§ Task A
Summarize the passage below about the Iraq war and Toles's cartoons in two sentences.
§ Task B
List every individual person named in the passage about the Iraq war and Toles's cartoons, in the order they first appear.

§ Excerpted passage
BEGIN

We went into Afghanistan a month after the attacks on the WTC, which made sense, since the Taliban had sheltered and enabled Osama bin Laden, and it felt like a turkey shoot at first, because pushing them out of government was a whole lot easier than pushing them out of the country.
But invading Iraq was trickier, in part because they didn’t have jack to do with 9/11 and, in fact, Saddam Hussein didn’t even like bin Laden and his crew. It took a couple of years of prevarication.
The world was not behind us on this one and, if fact, we had to not only make it harder for UN inspectors to see what was going on, but discount their findings with our own discovery of aluminum tubes and our own visions of mushroom clouds.
Besides, we weren’t quite ready for an invasion, sparking Rumsfeld’s famous explanation that preparation doesn’t really matter: “You go to war with the army you have, not the army you might want or wish to have at a later time.”
The people who had to actually go to that war wanted armored vehicles, but IEDs weren’t going off in halls of the Pentagon, so, y’know, whatever.
Toles touched off an eruption when he criticized Rumsfeld for minimizing the personal toll a lack of preparedness and of giving a damn was taking on our troops. This cartoon was answered by a furious letter from the Joint Chiefs, none of whom appeared to be missing arms or legs or suffering from traumatic brain injuries.
Or, as our current president terms them, “headaches.”
None of it was George W.’s fault.
It was pretty much our fault for failure to follow directions in the first place.
After all, our electoral system had been carefully designed, and redesigned as necessary, by experts.
Not that Toles saved his criticism for the Bush regime or presidents in general. He’s always taken a dim view of wealthy prats in high places. I don’t remember just what the court was proposing, but I do recall Bill Gates’ response, which was begging for this cartoon.
He also decried the combination of marketing and gullibility that makes for big profits. The AMA has called for a restoration of the ban on the advertising of prescription medications for just this reason; Toles was years ahead of them.
(But imagine the impact on daytime television if they did halt those ads!)

END

§ Supplied records
BEGIN

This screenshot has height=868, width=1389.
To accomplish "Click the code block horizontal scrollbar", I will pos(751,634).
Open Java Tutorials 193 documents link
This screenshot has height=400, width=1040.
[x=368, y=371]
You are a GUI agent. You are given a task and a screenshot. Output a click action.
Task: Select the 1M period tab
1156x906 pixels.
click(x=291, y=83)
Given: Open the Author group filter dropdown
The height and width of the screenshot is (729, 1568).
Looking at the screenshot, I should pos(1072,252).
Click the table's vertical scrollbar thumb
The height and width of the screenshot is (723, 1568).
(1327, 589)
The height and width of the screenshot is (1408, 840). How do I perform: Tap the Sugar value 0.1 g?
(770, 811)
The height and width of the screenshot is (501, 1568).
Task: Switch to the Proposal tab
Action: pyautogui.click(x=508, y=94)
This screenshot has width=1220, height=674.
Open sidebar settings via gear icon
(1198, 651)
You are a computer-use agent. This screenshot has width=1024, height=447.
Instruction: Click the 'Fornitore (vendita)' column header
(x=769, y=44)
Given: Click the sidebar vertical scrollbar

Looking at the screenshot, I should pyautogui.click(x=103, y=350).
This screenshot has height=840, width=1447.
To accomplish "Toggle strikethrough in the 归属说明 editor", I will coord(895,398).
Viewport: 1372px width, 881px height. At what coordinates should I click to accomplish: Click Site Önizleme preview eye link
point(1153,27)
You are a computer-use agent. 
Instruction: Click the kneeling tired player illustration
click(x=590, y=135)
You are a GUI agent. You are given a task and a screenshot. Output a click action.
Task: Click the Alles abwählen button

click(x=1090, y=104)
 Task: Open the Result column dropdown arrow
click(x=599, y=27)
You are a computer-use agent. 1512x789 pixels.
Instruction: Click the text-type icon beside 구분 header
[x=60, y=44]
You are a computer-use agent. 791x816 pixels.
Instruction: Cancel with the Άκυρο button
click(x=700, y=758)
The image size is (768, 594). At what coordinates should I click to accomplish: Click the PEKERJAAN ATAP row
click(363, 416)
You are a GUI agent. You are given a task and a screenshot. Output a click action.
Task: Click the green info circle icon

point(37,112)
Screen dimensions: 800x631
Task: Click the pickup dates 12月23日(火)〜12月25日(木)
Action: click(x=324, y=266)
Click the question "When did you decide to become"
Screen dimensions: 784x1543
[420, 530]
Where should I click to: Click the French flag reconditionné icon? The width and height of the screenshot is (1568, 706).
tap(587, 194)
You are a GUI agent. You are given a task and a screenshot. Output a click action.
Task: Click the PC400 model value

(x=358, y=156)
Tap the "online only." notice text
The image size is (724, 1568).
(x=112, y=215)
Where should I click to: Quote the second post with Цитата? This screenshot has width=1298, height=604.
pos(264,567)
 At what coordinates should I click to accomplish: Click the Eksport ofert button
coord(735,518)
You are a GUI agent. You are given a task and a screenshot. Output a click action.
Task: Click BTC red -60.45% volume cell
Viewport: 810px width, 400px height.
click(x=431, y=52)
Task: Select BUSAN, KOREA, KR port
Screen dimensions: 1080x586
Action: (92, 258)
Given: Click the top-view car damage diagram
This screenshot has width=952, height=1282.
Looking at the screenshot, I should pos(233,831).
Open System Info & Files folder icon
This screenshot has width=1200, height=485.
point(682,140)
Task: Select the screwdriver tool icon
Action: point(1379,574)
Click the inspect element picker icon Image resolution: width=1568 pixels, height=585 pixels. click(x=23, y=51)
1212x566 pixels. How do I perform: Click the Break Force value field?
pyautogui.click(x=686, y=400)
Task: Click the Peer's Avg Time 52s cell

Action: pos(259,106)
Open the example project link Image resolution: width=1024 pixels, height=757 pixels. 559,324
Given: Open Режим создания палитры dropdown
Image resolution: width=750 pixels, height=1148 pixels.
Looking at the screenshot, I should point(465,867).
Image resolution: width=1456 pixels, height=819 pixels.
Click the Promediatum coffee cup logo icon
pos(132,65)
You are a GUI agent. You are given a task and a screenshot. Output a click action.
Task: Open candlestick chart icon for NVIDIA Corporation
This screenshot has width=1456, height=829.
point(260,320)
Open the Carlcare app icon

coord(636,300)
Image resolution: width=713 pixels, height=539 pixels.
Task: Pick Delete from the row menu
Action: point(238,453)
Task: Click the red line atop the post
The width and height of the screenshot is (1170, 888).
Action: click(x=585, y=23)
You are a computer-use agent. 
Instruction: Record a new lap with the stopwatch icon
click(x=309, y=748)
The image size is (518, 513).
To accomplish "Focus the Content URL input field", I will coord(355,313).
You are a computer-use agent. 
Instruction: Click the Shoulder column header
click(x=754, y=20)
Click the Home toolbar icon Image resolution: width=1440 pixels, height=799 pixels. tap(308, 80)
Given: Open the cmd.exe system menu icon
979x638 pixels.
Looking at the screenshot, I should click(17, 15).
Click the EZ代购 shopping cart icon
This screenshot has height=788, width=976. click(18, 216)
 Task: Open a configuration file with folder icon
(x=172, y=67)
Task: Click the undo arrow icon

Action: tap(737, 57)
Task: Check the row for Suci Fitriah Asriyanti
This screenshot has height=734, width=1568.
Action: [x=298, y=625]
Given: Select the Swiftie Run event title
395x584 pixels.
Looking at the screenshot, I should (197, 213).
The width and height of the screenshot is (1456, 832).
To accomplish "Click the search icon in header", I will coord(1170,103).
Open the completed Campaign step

END

§ Task output A
The passage contrasts the invasion of Afghanistan, which made sense because the Taliban had sheltered bin Laden, with the invasion of Iraq, which had nothing to do with 9/11, lacked the world's support, and began before the military was ready, as Rumsfeld's remark about going to war "with the army you have" showed. Toles set off an eruption by criticizing Rumsfeld over the toll on troops, and he also aimed his criticism at wealthy figures such as Bill Gates and at the advertising of prescription medications.

§ Task output B
- Osama bin Laden
- Saddam Hussein
- Rumsfeld
- Toles
- George W.
- Bill Gates